И сейчас командир чоновского отряда за околицей направил своего жеребца тем же путем; так же спешивались, выбираясь из лога. То, что с ноябрьской ночи врезалось в память старшего лейтенанта снежной равниной, открылось теперь в лучах предосеннего восходящего солнца таежным буйнотравным лугом.

Дальше ехали между крупными, достигавшими высоты в три, а то и четыре аршина кочками, поросшими жухлыми, грязно-желтыми пуками травы. Расширявшиеся кверху кочки выглядели уродливыми столбиками. Взоров понял: их-то во время поездки в ночь на девятнадцатое ноября он и принял за стожки. Вид стожков придавал кочкам облепивший их снег… Почва вокруг кочек была болотистая, зыбкая. Гнилая вода под копытами коней чавкала.
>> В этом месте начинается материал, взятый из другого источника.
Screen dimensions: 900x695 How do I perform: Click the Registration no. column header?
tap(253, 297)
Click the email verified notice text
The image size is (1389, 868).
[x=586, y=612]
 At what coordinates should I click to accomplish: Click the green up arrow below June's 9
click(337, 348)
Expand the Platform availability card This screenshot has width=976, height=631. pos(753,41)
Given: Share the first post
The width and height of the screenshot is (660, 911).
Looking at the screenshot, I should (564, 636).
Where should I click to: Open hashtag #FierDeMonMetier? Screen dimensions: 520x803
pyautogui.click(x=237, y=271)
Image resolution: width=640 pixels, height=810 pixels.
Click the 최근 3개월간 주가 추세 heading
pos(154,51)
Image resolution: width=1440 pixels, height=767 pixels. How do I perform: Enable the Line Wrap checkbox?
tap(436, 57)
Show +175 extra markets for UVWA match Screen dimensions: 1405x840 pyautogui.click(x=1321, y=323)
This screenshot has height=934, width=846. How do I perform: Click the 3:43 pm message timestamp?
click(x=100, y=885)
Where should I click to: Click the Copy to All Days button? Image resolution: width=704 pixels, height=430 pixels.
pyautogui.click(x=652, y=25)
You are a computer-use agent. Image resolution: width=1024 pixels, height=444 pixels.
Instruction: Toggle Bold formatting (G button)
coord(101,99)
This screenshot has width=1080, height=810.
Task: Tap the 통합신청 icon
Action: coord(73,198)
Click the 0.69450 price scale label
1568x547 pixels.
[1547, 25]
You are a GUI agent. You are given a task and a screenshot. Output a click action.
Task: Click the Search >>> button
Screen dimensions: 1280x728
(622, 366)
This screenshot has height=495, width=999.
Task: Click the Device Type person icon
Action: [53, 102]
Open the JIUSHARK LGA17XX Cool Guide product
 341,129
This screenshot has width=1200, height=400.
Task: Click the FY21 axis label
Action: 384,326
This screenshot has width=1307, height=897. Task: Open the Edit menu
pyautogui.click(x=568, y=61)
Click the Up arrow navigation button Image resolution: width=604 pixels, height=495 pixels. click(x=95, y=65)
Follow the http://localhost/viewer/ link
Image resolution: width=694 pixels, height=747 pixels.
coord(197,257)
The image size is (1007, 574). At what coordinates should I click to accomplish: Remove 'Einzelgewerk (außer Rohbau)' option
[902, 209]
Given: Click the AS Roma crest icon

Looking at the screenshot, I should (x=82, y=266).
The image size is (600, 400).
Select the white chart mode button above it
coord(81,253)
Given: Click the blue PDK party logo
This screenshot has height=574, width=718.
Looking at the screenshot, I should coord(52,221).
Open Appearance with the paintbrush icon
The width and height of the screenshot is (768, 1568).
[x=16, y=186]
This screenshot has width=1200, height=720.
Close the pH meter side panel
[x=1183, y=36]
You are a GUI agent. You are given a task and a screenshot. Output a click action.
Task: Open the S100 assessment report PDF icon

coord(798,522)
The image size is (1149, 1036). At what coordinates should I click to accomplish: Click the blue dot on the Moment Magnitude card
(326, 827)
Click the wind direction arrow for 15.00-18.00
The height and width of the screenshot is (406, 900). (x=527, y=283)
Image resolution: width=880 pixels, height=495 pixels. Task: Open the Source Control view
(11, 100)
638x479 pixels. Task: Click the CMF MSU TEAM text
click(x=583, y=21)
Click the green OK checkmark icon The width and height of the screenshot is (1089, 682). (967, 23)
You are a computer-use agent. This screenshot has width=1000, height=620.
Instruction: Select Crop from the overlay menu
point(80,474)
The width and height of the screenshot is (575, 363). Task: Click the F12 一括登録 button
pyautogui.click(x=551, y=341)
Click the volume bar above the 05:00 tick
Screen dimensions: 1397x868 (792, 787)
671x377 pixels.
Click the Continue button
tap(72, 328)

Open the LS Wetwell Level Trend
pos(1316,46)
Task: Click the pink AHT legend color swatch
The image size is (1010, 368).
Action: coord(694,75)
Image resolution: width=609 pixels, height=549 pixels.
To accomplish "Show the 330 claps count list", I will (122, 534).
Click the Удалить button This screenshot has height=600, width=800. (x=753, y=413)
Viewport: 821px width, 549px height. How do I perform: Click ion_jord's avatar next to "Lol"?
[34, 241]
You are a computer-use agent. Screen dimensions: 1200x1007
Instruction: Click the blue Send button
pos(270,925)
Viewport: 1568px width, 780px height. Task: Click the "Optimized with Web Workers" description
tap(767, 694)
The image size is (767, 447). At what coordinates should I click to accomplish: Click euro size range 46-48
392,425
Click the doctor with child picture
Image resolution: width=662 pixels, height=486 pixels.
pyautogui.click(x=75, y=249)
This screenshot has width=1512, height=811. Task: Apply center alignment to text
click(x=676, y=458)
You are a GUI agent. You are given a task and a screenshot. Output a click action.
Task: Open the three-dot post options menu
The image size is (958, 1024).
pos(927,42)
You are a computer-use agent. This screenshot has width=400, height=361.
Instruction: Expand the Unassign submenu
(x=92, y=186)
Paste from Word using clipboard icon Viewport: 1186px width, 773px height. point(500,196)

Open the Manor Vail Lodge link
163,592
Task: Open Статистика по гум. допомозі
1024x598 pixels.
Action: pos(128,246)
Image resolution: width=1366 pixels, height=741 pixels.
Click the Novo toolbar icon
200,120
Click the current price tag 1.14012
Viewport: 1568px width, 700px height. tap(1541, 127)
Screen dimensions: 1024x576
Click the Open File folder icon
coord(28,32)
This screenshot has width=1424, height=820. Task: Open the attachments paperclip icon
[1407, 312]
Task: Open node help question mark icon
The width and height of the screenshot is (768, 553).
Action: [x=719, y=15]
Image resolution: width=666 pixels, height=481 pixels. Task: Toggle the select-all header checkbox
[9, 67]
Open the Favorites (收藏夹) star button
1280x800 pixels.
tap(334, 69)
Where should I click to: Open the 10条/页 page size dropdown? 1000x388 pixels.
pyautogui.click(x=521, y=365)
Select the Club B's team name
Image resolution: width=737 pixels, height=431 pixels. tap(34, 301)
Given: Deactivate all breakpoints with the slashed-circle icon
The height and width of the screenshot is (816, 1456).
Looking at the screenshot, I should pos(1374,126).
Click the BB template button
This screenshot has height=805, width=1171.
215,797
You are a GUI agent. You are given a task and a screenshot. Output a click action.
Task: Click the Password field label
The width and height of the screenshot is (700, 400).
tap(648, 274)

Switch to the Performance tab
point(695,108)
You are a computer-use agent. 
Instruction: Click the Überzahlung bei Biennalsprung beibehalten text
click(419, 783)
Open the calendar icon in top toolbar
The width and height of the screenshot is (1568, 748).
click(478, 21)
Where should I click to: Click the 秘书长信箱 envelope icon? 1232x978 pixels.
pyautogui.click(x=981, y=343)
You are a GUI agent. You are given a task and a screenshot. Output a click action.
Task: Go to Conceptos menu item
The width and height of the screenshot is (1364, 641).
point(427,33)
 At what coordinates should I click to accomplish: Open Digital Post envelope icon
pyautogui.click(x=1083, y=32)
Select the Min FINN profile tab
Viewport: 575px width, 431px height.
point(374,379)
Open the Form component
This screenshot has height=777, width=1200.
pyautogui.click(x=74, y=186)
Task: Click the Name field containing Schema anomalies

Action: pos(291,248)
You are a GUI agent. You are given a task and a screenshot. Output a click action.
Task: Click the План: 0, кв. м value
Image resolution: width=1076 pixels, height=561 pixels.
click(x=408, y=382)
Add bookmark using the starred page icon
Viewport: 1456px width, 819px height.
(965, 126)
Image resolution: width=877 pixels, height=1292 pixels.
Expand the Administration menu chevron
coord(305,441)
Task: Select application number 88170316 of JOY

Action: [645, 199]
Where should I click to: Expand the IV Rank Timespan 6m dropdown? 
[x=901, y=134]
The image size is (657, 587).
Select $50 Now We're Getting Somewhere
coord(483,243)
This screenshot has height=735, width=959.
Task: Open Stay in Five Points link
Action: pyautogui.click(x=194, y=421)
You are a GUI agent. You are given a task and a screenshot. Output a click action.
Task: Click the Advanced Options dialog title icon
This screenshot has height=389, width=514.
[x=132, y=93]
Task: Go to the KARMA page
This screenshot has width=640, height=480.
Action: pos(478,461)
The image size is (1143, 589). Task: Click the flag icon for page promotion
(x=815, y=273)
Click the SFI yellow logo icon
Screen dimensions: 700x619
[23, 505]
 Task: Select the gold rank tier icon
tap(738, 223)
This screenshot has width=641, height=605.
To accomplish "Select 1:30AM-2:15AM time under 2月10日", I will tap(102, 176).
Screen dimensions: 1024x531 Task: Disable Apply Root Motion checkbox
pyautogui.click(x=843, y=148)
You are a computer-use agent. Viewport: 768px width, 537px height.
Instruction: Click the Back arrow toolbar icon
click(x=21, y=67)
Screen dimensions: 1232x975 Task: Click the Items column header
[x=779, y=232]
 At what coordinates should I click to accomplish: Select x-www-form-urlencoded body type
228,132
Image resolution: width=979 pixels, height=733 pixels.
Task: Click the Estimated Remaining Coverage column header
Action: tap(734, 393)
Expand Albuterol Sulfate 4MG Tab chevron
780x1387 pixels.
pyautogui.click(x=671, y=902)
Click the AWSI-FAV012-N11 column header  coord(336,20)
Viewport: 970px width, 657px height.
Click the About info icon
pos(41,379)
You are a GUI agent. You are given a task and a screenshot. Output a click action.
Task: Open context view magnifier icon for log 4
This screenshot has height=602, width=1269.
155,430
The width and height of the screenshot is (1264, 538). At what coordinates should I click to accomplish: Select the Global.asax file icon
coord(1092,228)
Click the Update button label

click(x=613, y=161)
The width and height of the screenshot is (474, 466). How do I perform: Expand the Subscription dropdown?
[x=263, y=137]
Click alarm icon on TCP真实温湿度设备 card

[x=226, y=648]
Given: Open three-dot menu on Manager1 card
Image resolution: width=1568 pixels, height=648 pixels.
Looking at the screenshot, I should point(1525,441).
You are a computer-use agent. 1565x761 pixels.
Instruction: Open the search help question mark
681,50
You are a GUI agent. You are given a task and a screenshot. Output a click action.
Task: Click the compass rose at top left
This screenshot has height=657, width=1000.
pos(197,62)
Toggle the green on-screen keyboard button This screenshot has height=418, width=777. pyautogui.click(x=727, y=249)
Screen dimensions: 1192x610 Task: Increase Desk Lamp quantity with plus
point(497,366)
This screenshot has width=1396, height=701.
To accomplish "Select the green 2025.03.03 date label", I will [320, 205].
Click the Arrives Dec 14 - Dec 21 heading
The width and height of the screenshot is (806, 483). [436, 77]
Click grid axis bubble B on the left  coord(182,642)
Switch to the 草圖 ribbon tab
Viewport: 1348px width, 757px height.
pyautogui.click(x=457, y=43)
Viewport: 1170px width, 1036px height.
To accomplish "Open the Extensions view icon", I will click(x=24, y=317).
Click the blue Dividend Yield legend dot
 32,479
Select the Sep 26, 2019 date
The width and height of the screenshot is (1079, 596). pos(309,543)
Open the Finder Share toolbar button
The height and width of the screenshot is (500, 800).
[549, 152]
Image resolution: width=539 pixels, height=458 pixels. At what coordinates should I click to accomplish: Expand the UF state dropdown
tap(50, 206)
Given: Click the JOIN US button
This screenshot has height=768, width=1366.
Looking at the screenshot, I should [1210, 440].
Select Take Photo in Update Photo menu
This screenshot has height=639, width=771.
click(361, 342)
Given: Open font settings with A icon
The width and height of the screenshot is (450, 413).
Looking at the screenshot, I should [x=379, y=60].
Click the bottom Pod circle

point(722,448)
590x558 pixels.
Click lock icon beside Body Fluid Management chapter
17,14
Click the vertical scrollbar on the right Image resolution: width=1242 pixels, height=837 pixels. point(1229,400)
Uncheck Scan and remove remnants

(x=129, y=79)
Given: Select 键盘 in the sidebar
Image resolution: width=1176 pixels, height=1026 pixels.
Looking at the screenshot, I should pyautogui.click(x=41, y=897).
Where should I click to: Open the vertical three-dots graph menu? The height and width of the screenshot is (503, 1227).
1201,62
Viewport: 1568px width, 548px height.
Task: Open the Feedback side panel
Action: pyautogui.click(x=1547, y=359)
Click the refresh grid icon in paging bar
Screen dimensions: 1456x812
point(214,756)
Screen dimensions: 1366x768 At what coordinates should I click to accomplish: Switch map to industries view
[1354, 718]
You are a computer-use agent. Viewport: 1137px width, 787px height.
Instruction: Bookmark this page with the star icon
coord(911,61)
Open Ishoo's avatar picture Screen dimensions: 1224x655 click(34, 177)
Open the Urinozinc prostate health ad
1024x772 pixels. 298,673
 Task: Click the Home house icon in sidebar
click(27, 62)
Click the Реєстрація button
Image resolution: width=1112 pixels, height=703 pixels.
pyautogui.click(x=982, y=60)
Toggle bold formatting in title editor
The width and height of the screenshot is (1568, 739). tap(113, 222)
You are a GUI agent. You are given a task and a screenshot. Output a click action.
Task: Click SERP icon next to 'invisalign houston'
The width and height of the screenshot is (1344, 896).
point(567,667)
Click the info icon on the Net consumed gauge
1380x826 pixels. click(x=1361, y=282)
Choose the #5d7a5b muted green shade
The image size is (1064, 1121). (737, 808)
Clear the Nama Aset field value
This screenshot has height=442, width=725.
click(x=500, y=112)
Ехали молча — сказывалась проведенная почти без сна ночь.

Тютрюмов изредка оборачивался, окидывал взглядом Взорова. Начальнику чоновского отряда, Взоров чувствовал, хотелось что-то спросить, но он сдерживался. Один-единственный раз за весь путь Тютрюмов заговорил. Когда въехали в хвойник и были уже близки к цели, он, поворотившись всем корпусом в седле, сказал:

— Озеро из старицы речки Чая образовалось. После заноса устья старицы песком и лесным ломом. Чалбышей привозили со становища… Много попадалось.